Or I could say: calling 2.3 litres in volume small form factor is pure sin.

It's more than twice the volume of the first reference GTX TITAN, itself a height of decadence for its time, or the RTX 2080 Ti that kicked off the current era of power and pricing excess. It's more volume than some entire systems; bigger than six out of Notebookcheck's top ten Mini PCs, and all of the other four have discrete GPUs of their own. You could nab a Legion Go (say, on Amazon) for that space - even Lenovo's giant amongst gaming handhelds is smaller.
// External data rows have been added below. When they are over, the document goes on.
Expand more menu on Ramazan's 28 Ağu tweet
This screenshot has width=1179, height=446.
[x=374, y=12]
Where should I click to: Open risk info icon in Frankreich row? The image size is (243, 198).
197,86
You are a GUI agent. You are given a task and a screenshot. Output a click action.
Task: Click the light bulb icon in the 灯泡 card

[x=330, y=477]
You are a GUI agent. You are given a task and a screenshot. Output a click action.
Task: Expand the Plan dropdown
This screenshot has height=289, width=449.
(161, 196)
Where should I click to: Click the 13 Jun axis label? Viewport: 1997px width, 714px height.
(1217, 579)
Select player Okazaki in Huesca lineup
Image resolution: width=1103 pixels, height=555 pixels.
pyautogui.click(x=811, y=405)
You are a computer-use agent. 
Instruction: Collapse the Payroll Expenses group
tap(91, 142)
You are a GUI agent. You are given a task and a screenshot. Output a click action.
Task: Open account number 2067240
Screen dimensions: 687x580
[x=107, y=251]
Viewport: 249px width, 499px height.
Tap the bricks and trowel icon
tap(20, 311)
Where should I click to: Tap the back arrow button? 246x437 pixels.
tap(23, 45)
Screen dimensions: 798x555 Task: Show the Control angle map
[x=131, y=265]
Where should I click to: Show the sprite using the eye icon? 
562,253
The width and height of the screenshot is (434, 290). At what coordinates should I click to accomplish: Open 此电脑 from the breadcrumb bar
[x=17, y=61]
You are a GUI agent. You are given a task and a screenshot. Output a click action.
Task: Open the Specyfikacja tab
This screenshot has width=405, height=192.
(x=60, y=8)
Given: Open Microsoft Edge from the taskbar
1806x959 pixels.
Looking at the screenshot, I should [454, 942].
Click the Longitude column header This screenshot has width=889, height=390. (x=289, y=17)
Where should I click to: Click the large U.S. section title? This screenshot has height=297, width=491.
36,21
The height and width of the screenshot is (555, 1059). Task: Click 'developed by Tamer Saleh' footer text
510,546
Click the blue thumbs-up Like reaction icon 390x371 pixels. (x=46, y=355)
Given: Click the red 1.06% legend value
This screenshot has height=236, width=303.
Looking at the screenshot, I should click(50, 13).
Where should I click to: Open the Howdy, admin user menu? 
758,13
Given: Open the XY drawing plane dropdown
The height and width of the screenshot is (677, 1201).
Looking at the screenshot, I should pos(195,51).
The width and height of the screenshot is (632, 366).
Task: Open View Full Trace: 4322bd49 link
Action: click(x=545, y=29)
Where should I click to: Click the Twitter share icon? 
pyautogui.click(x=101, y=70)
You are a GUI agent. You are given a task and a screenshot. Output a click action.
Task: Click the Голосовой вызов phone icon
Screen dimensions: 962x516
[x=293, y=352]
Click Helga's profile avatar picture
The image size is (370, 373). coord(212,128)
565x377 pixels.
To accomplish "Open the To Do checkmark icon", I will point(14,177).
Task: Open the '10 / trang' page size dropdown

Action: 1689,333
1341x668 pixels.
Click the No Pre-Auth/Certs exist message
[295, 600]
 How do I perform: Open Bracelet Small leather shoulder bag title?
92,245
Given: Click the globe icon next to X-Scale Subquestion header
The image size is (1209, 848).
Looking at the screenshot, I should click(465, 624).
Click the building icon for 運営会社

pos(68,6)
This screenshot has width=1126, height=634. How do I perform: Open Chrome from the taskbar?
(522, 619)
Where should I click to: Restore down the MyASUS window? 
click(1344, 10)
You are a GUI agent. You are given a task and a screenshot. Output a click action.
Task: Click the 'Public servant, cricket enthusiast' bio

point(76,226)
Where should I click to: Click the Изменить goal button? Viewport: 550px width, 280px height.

We've done small graphics cards before. We've even done small high-end graphics cards before. The Vega 56 Nano sat around the same wattage of heat to cool as the RTX 4070 does today, except it got by with a half-length, two-slot cooler. Galax's GTX 1070 Katana did its job with just a single PCIe slot in width - and though it only had 150 watts to deal with, its newer Lovelace counterpart often sits below nominal TDP, not far above the 1070's power draw. Don't get me wrong, neither of those cards were particularly fantastic in terms of noise and performance. But they make these new guidelines seem almost laughable; it simply feels like board partners are conceding defeat to their own laziness, and needing Nvidia to cover their retreat from design challenges that they exist to solve.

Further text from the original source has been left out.